Tory rebels “could collapse the government” if they vote against a Brexit deal negotiated with the EU, a leading rebel has said.
Dominic Grieve said he wakes up “in a cold sweat” thinking about what could happen if a final deal is rejected.
But he suggested rebels would not back down in a current row with ministers about how much of a say MPs should get.
The EU Withdrawal Bill returns to the Lords and Commons this week, with further rebellions expected.
Last week the government avoided a defeat on the bill after agreeing to hold further talks with rebels.
They want a bigger role for Parliament, should a final Brexit deal be rejected by MPs, or if no deal is reached – the so-called “meaningful vote”.
Former Attorney General Mr Grieve told BBC One’s Sunday Politics that he thought they had agreed MPs could have an “advisory” vote, that would not order the government to do anything, but would help people to “keep calm” during what would be a “critical situation”.
But after two days of talks, Mr Grieve said a government amendment drawn up to avert a rebellion was changed at the last minute and was now “valueless”.

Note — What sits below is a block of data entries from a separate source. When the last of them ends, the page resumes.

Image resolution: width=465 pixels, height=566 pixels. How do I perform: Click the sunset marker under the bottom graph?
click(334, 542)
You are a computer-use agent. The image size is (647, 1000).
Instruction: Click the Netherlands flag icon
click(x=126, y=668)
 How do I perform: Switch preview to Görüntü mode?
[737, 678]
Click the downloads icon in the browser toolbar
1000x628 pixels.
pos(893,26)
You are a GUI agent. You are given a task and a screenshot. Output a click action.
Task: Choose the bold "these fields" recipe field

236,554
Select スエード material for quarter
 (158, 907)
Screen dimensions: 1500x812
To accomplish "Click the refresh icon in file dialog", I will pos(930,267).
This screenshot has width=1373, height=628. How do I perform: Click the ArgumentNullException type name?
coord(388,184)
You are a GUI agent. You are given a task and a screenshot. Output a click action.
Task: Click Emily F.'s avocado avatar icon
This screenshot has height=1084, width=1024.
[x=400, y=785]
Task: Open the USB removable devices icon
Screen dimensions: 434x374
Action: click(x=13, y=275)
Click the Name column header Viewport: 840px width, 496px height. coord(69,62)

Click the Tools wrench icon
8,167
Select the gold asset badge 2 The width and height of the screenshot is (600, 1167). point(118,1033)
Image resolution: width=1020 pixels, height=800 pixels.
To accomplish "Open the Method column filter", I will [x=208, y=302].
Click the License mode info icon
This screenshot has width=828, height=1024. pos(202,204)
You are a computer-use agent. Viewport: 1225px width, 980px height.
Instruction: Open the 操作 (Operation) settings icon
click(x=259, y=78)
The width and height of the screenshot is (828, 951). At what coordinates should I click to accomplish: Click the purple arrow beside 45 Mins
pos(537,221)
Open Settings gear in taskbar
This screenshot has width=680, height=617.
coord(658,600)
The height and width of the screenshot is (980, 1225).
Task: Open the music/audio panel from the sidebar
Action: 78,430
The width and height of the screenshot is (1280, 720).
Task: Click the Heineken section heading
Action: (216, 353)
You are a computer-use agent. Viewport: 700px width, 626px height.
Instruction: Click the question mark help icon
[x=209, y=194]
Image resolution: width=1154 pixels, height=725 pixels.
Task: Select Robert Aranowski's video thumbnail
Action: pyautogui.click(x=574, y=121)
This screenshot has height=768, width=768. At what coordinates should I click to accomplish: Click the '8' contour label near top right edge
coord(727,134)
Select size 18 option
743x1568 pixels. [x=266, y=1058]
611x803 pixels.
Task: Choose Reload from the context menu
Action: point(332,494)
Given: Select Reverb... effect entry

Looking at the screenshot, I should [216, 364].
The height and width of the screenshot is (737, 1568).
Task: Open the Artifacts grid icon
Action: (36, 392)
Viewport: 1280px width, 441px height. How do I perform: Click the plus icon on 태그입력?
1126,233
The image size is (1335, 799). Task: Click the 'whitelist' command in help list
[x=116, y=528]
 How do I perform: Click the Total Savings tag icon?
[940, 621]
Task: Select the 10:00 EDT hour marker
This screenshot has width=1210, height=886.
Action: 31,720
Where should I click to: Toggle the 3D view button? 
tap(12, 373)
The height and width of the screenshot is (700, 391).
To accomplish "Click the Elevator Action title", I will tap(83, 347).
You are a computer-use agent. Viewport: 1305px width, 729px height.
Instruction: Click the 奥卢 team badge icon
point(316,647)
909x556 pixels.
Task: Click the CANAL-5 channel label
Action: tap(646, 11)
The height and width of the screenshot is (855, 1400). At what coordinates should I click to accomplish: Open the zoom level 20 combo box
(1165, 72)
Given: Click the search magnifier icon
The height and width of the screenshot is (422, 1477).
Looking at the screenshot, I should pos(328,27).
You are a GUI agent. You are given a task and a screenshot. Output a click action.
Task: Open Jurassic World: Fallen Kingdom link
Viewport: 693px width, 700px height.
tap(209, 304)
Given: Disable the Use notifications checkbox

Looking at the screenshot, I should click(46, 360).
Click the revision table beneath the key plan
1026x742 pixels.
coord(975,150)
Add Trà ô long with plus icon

He implied rebels would vote against it this week: “I’m absolutely sure that the group is quite determined that the meaningful vote pledge, which was given to us, has got to be fulfilled.”
He added: “The alternative is that we’ve all got to sign up to a slavery clause now, saying whatever the government does, when it comes to January, however potentially catastrophic it might be for my constituents and my country, I’m signing in blood now that I will follow over the edge of a cliff, and that I can tell you, I am not prepared to do.”
What the government’s amendment says
The government’s amendment to the EU (Withdrawal) Bill sets out what must happen in the event of three scenarios: If MPs vote down the UK-EU Brexit deal, if Theresa May announces before 21 January 2019 that no deal has been reached, or if 21st January passes with no deal being struck.
Under these circumstances, a minister must make a statement in Parliament setting out their next steps and give MPs an opportunity to vote.
However, the vote would be on “a motion in neutral terms”, merely stating that the House has considered the statement.
Rebels had originally wanted the amendment to say that the government must seek the approval of Parliament for its course of action – and that ministers must be directed by MPs and peers.
When it was put to him that voting against any Brexit deal at “the 11th hour” of negotiations could cause the government to collapse, he replied: “We could collapse the government and I can assure you, I wake up at 2am in a cold sweat thinking about the problems that we have put on our shoulders.”
Last week another Conservative MP, Tom Tugendhat, told Sky News there was “going to be a new government” if MPs rejected the government’s Brexit deal.
Solicitor General Robert Buckland said that “however well intentioned” Mr Grieve’s plan had been, his worry was that “it actually plays badly in the most important negotiation, which is over in Brussels”.
It would imply to the EU, he said, that “there’s a third party in this relationship” – Parliament – which could “trump whatever the UK government say”.
He said ministers would stick with the new amendment for Monday, adding: “Let’s see what the Lords make of it. Of course we have Tuesday to consider matters ahead of the Wednesday vote.”
Earlier the prime minister defended her handling of the row.
She told BBC One’s Andrew Marr Show she had met Tory rebels and “undertook to consider their concerns”.
She admitted there had been “a debate” about what a “meaningful” vote for Parliament meant: “I’ve listened carefully to the concerns, I’ve put an amendment down which I think balances this issue of the role of Parliament together with the need for us to ensure we don’t overturn the decision of the British people.”
But she said Parliament “cannot tie the hands of government in negotiations”.
The main purposes of the EU Withdrawal Bill are to end the supremacy of EU law in the UK, and transfer existing EU law into UK law so the same rules and regulations apply on the day after Brexit.
But as it passes through Parliament, MPs and peers have been trying to change it, in some cases adding bits on that would change the government’s Brexit strategy.
The government says the whole row is about a “hypothetical” scenario and they are “confident we will agree a good deal with the EU which Parliament will support”.